▼▼▼

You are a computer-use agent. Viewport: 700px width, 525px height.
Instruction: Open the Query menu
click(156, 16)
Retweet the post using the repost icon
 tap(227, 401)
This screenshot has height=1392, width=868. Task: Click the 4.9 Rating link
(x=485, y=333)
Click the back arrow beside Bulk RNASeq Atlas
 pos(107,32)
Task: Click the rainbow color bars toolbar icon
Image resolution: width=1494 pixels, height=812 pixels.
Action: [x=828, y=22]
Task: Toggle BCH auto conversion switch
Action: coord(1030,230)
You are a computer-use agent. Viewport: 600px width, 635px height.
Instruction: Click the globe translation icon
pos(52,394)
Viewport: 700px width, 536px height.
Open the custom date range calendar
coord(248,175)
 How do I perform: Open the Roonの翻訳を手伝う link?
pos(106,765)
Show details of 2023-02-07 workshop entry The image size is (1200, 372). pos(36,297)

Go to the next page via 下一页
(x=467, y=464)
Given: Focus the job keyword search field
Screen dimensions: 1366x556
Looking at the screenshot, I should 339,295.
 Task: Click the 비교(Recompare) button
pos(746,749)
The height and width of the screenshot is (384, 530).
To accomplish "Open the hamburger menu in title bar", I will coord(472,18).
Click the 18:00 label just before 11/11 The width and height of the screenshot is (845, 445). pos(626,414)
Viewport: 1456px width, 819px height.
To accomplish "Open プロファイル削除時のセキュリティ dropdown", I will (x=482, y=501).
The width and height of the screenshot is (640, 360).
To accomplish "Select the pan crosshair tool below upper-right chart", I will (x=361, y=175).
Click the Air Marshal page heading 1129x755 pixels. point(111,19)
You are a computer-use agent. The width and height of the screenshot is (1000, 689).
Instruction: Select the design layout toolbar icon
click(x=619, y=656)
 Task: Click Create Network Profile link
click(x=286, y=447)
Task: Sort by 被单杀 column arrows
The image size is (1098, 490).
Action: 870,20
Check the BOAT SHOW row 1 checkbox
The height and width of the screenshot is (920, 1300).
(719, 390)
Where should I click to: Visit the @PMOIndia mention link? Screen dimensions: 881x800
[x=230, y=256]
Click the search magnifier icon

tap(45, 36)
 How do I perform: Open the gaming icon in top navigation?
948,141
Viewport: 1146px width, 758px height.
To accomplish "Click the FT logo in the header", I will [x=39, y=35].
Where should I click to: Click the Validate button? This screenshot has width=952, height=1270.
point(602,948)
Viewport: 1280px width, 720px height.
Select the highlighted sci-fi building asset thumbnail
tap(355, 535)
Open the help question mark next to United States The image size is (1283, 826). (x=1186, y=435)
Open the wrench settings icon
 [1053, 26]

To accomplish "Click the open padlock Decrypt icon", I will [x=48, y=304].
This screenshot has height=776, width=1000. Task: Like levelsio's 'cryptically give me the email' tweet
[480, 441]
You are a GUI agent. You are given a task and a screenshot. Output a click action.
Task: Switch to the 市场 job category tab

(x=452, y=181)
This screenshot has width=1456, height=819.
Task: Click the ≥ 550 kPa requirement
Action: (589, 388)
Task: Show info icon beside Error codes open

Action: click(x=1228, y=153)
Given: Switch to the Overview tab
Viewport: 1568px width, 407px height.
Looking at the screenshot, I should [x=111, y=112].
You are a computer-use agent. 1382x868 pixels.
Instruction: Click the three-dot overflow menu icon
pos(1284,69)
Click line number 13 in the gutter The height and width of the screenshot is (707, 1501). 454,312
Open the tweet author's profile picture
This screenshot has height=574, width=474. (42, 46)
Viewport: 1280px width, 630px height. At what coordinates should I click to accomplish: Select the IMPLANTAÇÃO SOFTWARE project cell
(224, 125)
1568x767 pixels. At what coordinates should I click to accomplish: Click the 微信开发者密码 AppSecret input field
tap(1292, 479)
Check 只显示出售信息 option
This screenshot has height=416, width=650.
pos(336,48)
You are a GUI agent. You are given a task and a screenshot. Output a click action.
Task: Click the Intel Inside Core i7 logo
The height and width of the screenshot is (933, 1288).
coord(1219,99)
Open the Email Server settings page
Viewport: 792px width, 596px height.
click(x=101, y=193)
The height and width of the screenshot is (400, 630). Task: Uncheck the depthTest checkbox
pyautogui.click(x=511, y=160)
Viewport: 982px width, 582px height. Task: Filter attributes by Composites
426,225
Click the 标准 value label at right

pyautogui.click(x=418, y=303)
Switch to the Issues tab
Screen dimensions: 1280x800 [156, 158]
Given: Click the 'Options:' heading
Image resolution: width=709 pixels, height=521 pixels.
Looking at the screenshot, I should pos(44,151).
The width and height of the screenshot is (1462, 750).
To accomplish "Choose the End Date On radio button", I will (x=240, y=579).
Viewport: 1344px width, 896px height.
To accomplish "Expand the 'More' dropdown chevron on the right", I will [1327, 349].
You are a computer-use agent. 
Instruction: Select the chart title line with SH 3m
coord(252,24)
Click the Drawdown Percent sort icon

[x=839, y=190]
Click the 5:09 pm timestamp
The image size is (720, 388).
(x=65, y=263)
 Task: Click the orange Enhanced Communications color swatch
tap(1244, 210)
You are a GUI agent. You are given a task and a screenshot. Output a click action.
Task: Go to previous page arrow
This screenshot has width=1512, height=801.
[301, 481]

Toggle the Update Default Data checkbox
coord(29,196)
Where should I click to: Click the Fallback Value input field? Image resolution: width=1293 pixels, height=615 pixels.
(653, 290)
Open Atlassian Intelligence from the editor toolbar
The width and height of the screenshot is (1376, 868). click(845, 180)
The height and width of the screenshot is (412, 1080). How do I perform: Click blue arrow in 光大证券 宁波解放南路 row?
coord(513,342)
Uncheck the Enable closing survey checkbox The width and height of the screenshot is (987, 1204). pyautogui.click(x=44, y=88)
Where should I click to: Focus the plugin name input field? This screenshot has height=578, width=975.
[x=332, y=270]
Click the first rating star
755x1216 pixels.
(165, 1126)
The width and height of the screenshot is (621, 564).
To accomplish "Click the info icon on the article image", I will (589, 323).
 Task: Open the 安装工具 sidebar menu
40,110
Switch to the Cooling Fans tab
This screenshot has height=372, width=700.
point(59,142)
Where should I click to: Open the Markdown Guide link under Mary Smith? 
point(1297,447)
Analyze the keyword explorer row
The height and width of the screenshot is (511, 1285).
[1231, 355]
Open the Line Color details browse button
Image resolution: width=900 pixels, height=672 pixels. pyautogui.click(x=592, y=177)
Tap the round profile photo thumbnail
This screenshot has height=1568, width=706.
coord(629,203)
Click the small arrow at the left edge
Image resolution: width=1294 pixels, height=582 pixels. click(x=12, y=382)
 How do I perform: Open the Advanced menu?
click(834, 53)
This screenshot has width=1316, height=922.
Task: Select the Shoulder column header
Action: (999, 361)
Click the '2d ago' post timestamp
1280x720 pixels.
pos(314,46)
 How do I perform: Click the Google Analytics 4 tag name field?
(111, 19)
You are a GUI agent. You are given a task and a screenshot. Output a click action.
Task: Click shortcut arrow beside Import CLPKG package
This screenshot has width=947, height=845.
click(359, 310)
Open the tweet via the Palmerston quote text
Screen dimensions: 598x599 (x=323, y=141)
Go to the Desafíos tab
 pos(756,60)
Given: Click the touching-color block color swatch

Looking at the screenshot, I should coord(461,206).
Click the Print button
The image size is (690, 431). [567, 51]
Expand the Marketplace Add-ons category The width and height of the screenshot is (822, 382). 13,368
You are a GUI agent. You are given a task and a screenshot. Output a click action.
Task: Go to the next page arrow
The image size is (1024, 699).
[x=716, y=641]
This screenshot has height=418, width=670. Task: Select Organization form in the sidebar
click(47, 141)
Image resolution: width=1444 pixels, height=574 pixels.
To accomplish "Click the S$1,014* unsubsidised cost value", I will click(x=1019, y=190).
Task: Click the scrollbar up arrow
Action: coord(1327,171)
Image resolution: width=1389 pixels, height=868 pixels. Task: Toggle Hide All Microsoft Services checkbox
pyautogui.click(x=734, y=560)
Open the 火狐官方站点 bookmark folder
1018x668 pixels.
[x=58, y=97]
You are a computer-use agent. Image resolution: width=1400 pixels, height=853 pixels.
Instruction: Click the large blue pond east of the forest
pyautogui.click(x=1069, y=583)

▲▲▲

ASSIGNMENT:
Throughout the material above, find each line with "dropdown" and return it.

EXERCISE ANSWER:
To accomplish "Open プロファイル削除時のセキュリティ dropdown", I will (x=482, y=501).
To accomplish "Expand the 'More' dropdown chevron on the right", I will [1327, 349].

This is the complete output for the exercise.